_Task statement:_ Edit the data below by replacing each "screenshot" with "screen capture" and changing nothing else. Leave the pictures out of your answer.

## Start Material for this exercise

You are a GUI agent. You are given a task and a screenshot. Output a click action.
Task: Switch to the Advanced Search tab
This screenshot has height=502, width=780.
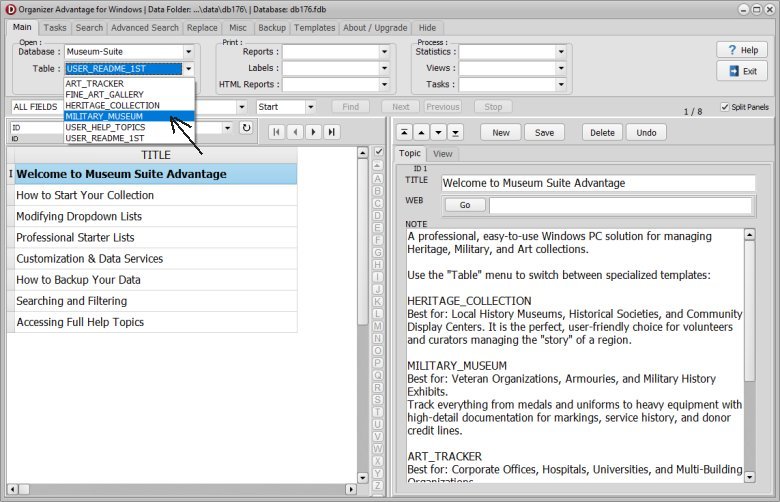pos(145,28)
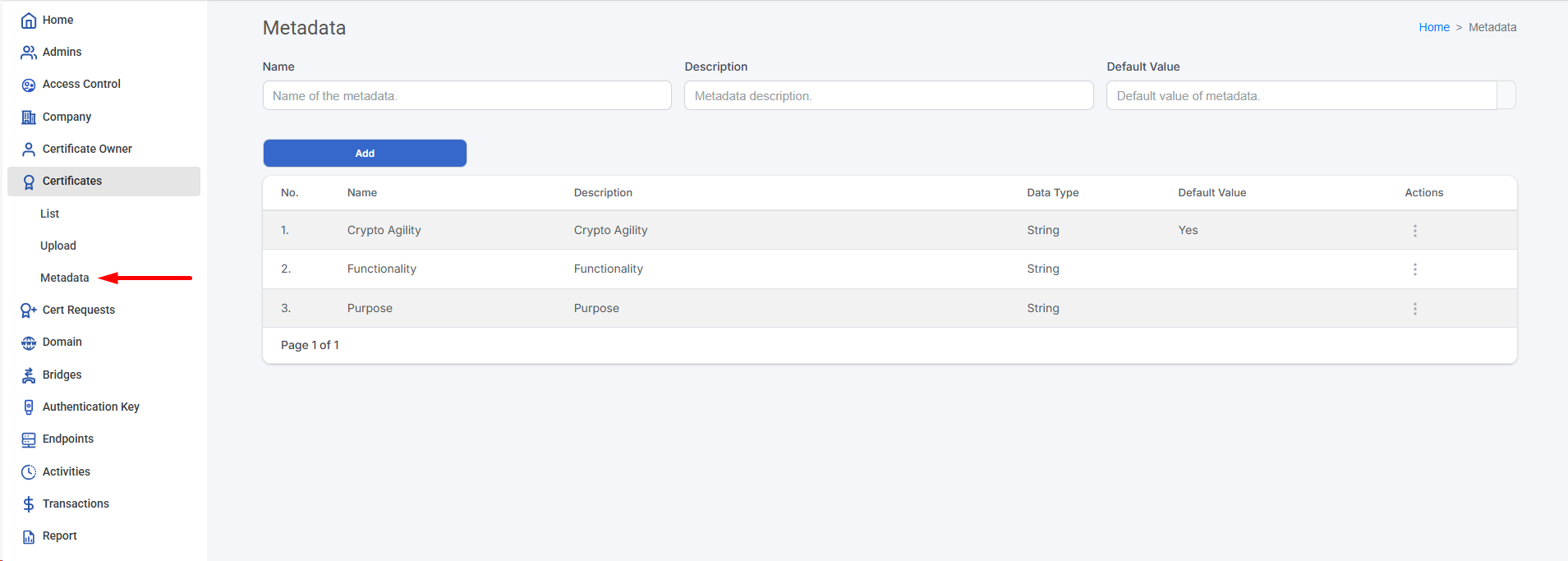Open actions menu for Crypto Agility row
Image resolution: width=1568 pixels, height=561 pixels.
pyautogui.click(x=1414, y=231)
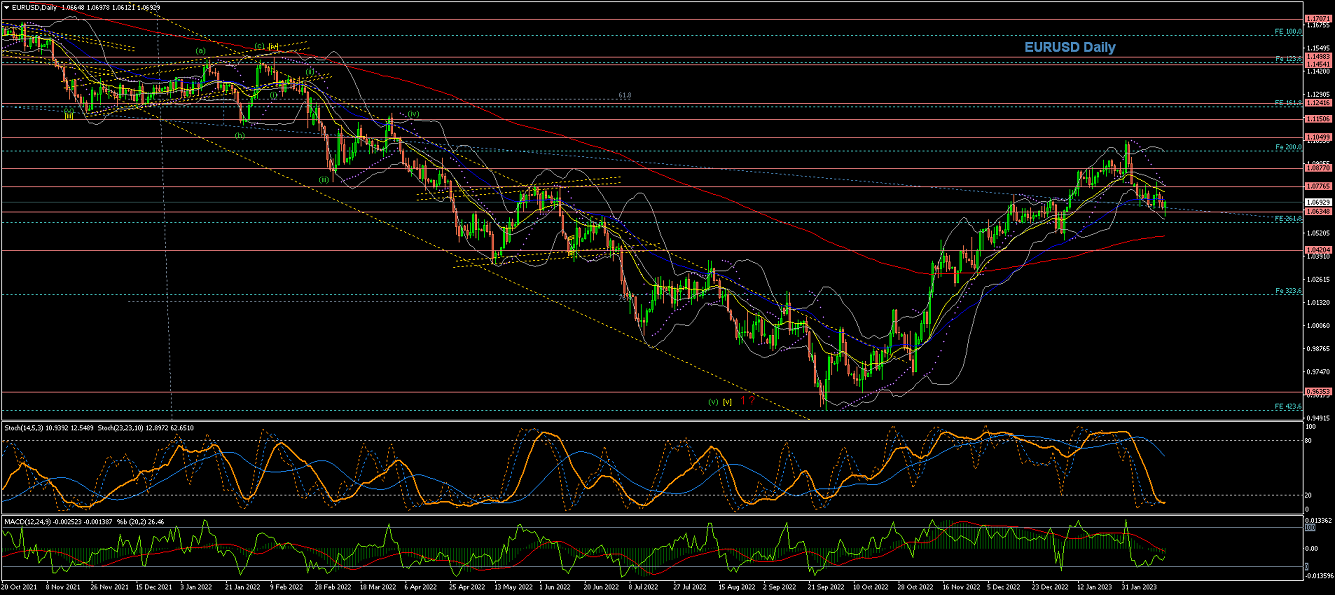Click the 1.12416 price level tag
1335x595 pixels.
pos(1320,103)
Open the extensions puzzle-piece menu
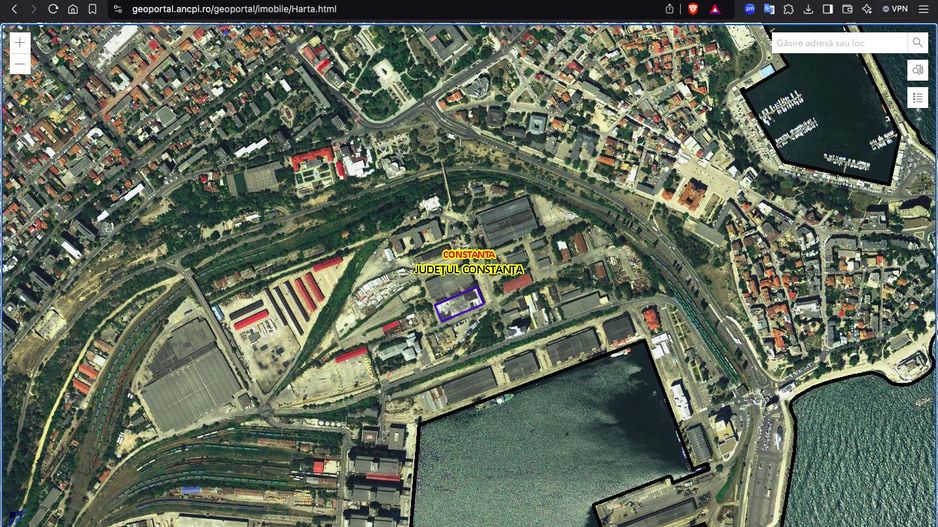938x527 pixels. pos(788,9)
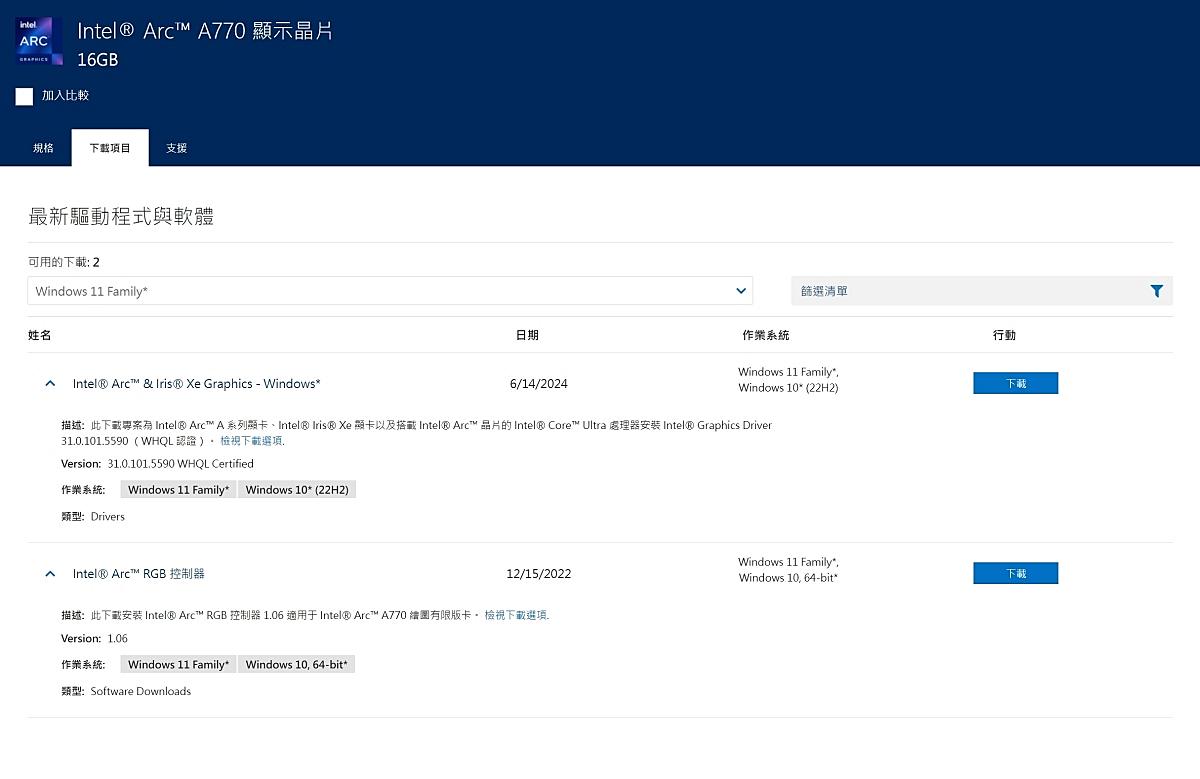1200x779 pixels.
Task: Collapse the Intel Arc & Iris Xe Graphics row
Action: [x=50, y=384]
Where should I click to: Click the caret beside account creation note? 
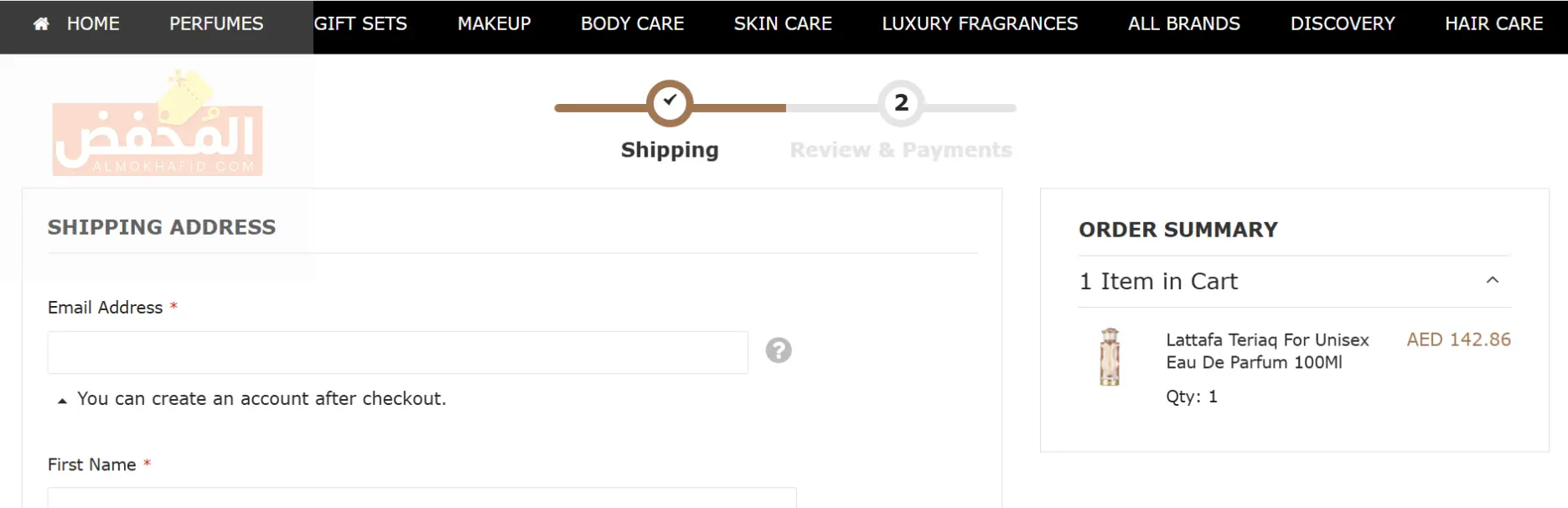62,401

## End Material for this exercise

_Task response:_
You are a GUI agent. You are given a task and a screen capture. Output a click action.
Task: Switch to the Advanced Search tab
This screen capture has height=502, width=780.
pos(145,28)
Open actions menu for Crypto Agility row
Image resolution: width=1568 pixels, height=561 pixels.
pyautogui.click(x=1414, y=231)
Click the 1.12416 price level tag
1335x595 pixels.
pos(1320,103)
Open the extensions puzzle-piece menu
938x527 pixels. pos(788,9)
1200x779 pixels.
Task: Collapse the Intel Arc & Iris Xe Graphics row
Action: [x=50, y=384]
Where should I click to: Click the caret beside account creation note? 
62,401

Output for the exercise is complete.